John Lamont, who dedicated a wide and convincing study on the theme of the authority of canonizations on Rorate Caeli ****, concludes his investigations with these words: “We need not hold that the canonizations of John XXIII and John Paul II were infallible, because the conditions needed for such infallibility were not present. Their canonizations are not connected to any doctrine of the faith, they were not the result of a devotion that is central to the life of the Church, and they were not the product of careful and rigorous examination. But we need not exclude all canonizations whatsoever from the charism of infallibility; we can still argue that those canonizations that followed the rigorous procedure of former centuries benefited from this charism.”
Thus, canonization not being a dogma of faith, there is no positive obligation for Catholics to lend assent to it. The exercise of reason demonstrates plainly that the Conciliar papacies have been of no advantage to the Church. Faith transcends reason and elevates it, but doesn’t contradict it, since God, Truth in essence, is not contradictory. Hence we may in [good] conscience maintain our reservations about these canonizations.
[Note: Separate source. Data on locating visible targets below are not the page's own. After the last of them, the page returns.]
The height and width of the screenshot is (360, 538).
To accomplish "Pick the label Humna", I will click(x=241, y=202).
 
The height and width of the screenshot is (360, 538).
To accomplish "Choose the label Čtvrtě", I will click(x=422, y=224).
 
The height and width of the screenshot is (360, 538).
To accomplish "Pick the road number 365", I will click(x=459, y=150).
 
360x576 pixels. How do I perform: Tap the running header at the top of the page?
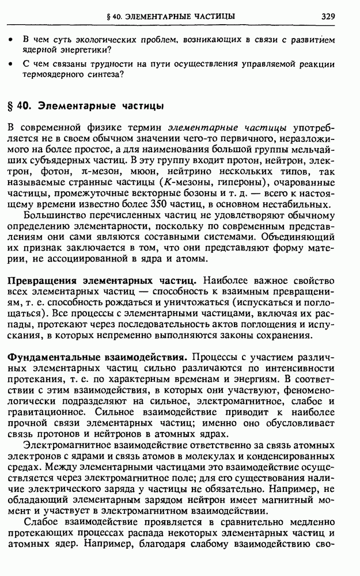(174, 16)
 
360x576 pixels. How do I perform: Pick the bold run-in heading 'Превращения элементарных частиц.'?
(102, 281)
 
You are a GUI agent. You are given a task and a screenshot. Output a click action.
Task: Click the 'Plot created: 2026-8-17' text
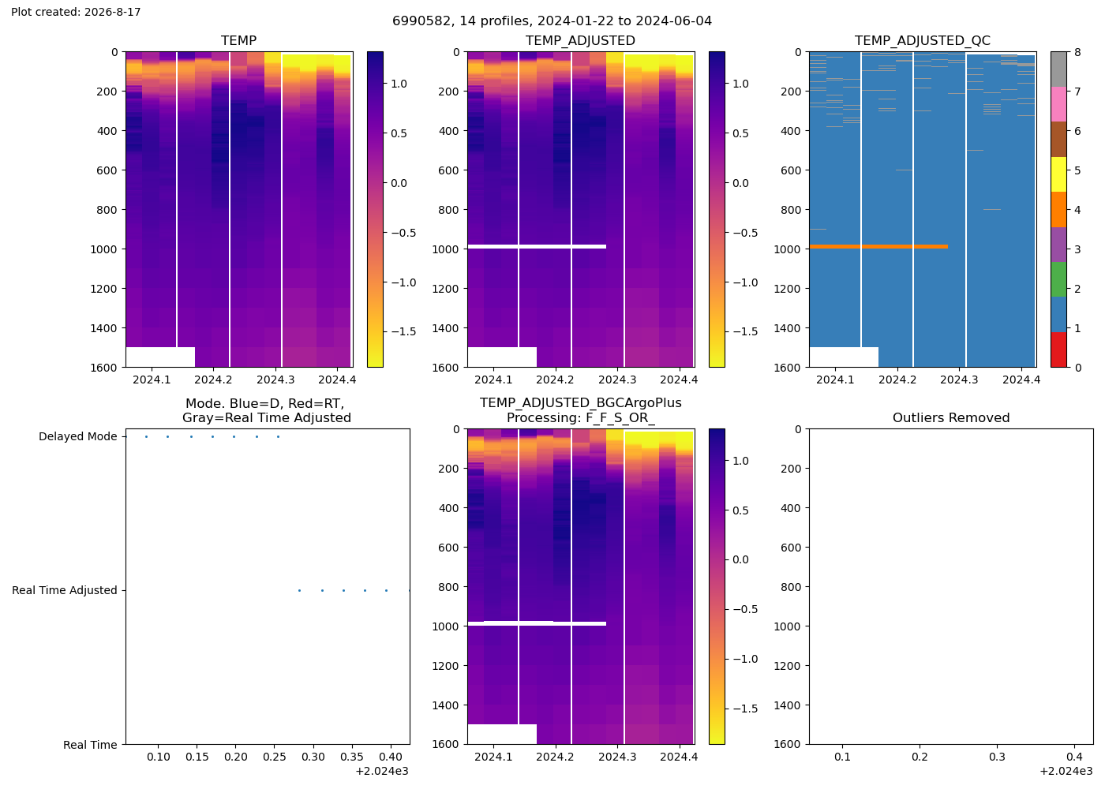point(76,12)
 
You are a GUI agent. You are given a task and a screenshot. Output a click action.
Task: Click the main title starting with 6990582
point(552,21)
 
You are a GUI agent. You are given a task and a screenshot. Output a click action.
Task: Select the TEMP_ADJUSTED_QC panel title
point(923,40)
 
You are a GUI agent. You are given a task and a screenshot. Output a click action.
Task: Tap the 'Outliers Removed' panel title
point(951,417)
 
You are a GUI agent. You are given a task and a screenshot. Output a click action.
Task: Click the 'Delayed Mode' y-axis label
point(78,436)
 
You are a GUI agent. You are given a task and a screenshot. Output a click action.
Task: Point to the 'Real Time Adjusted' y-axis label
point(65,590)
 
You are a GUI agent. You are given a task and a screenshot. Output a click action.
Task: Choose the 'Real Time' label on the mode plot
point(90,745)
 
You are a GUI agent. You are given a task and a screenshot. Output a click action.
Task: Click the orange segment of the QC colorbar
point(1058,210)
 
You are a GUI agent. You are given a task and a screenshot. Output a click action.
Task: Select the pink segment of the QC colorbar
point(1058,104)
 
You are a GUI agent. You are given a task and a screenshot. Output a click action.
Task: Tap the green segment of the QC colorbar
point(1058,279)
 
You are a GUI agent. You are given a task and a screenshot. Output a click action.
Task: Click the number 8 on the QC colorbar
point(1077,52)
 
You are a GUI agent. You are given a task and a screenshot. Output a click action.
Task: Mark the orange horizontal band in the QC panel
point(878,246)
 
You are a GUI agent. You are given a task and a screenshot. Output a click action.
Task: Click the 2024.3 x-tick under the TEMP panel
point(275,380)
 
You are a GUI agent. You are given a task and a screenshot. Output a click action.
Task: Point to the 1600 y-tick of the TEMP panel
point(103,368)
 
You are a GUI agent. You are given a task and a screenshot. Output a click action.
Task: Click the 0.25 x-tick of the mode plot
point(275,757)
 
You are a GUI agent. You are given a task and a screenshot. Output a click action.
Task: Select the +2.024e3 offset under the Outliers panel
point(1066,772)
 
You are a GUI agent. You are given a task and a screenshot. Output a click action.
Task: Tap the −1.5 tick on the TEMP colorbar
point(403,332)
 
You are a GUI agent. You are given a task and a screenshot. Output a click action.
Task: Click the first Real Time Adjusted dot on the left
point(299,590)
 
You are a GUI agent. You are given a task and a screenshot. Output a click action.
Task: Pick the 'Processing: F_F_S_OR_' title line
point(581,418)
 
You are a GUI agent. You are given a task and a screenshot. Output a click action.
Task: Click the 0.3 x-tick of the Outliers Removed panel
point(997,757)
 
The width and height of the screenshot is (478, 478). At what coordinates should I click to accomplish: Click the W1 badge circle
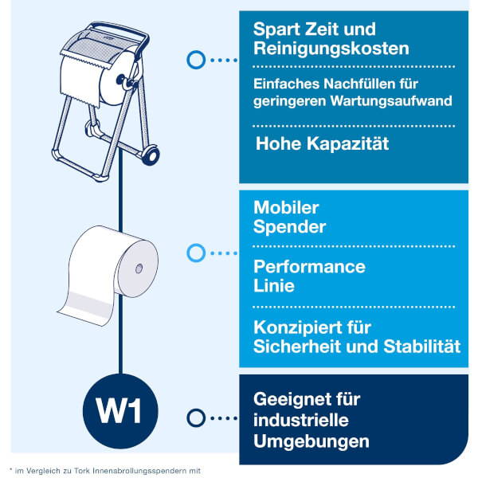(x=120, y=411)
The most devastating act of Paul VI’s pontificate was the destruction of the Old Roman Rite. Historians know that theNovus Ordo Missae was not Monsignor’s Bugnini’s, but that prepared, wanted and carried into effect by Pope Montini, causing, as Peter Kwasniewski writes, an explosive internal rupture: “This was the equivalent of dropping an atomic bomb on the People of God, which either wiped out their faith or caused cancers by its radiation”.
The most commendable act of Pius XII’s pontificate was the beatification (1951) and subsequently the canonization of St. Pope Pius X (1954), after a long and rigorous canonical process and four inconfutable miracles. It is thanks to Pius XII that the name of Pius X shines in the firmament of the Church and represents a sure guide in the midst of the confusion of our times.